Anualmente as empresas apresentam seus balancetes para divulgar perdas e lucros; síndicos prestam contas de suas administrações aos moradores; políticos vêem reveladas suas atividades – sujas ou não. Por que o futebol, que movimenta milhões de reais e milhares de emoções, não presta contas a quem de fato e de direito merece – os torcedores? Por isso, tenho uma sugestão: que tal o Atlético inovar e divulgar seus números de 2009 para o julgamento da torcida? Por exemplo: quantos pênaltis sofridos e quantos convertidos; finalizações certas e erradas; passes errados; gols convertidos e desperdiçados; bolas na trave; quantos cartões; faltas cometidas; perdas de bola; quantas camisas perdidas pelo excesso de suor (empenho) do jogador e quantas nem precisaram ser lavadas para o próximo jogo porque o atleta passeou em campo; quantas falhas foram analisadas e corrigidas pelo técnico e quantas foram passadas em branco com a simples promessa de “levantar a cabeça”? Havia punição para erro primário?
Sabendo que a falta de títulos é um indicativo da falta de respeito e de compromisso com o público, por que o Atlético não copia o time que no campeonato inglês, em novembro, devolveu aos torcedores o preço dos ingressos da partida em que ele foi goleado por 9 a 1 junto a um pedido de desculpas? Por que o Atlético não pede desculpas à torcida pelas infelicidades de 2009? E como promessa a ser cumprida de fato em 2010 por que seu clube não garante que a partir de agora vai fazer de tudo para recuperar o poder de encantamento, perdido sabe-se lá quando e onde. Por que seu clube não volta a sonhar alto? Chega de se contentar com a planície. Chega de saudade.

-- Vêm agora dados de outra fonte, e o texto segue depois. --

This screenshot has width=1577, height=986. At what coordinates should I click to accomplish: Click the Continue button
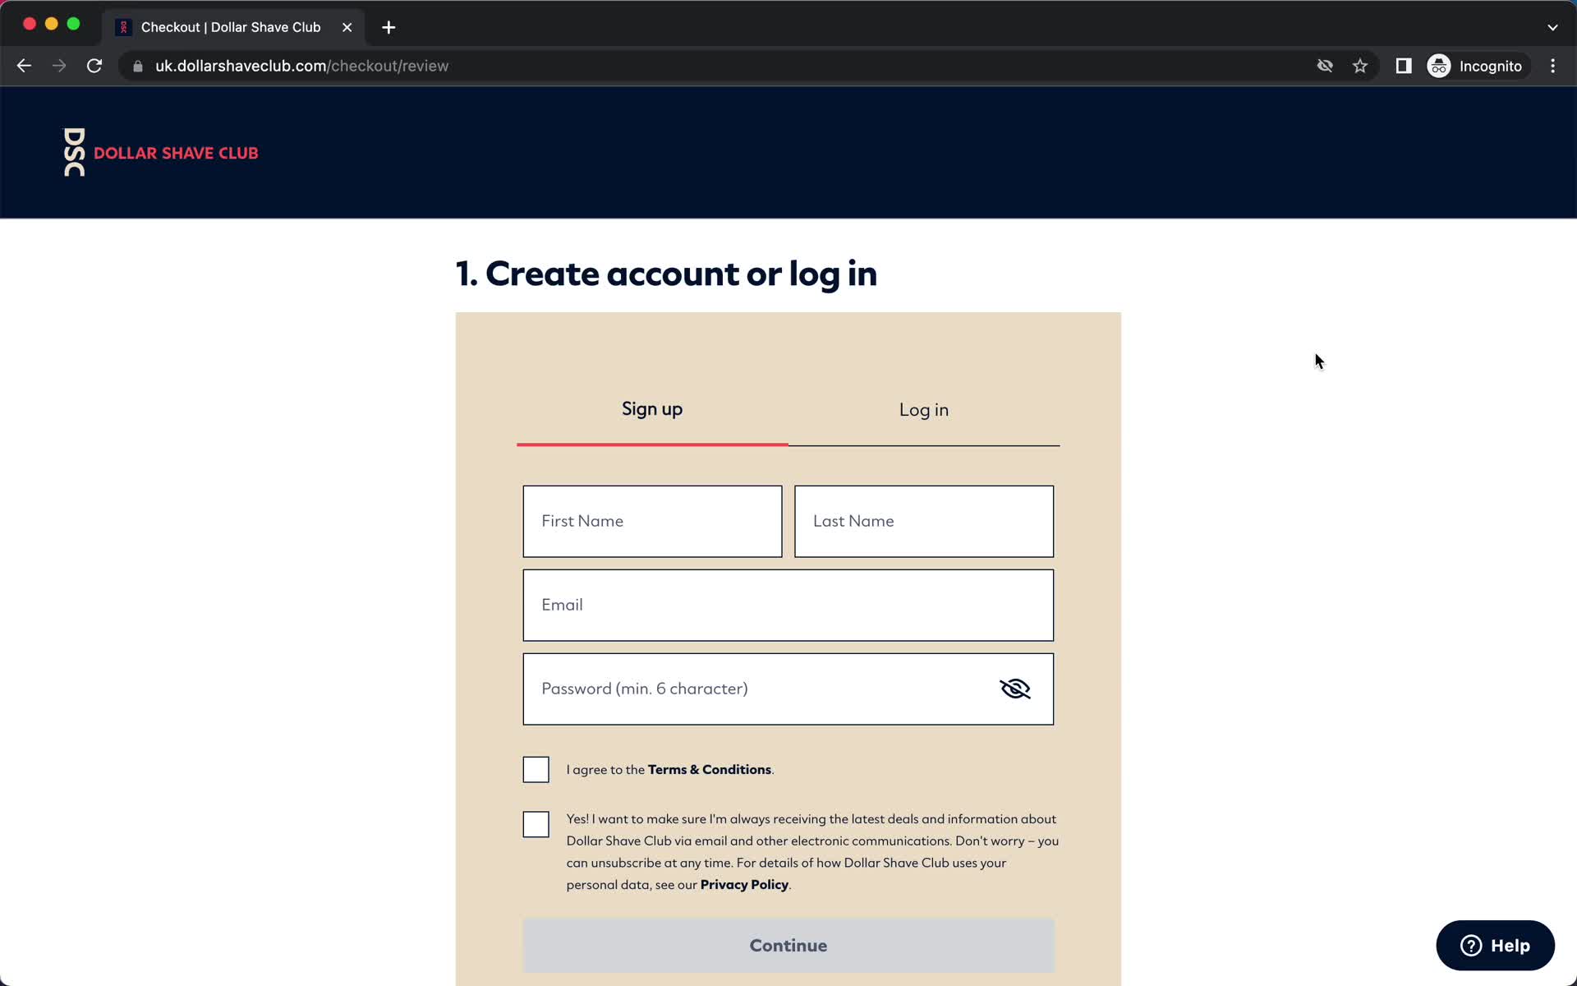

Senhor presidente, quero meus filhos gritando gol, campeão, forte e vingador. Quero meus filhos respeitados na mesma proporção em que eles respeitam o clube. Quero que a letra do hino seja concretizada em campo e não apenas uma poesia. Acho que passou da hora de eu começar a chorar pelo meu time. Já estou com vergonha de comemorar sozinha.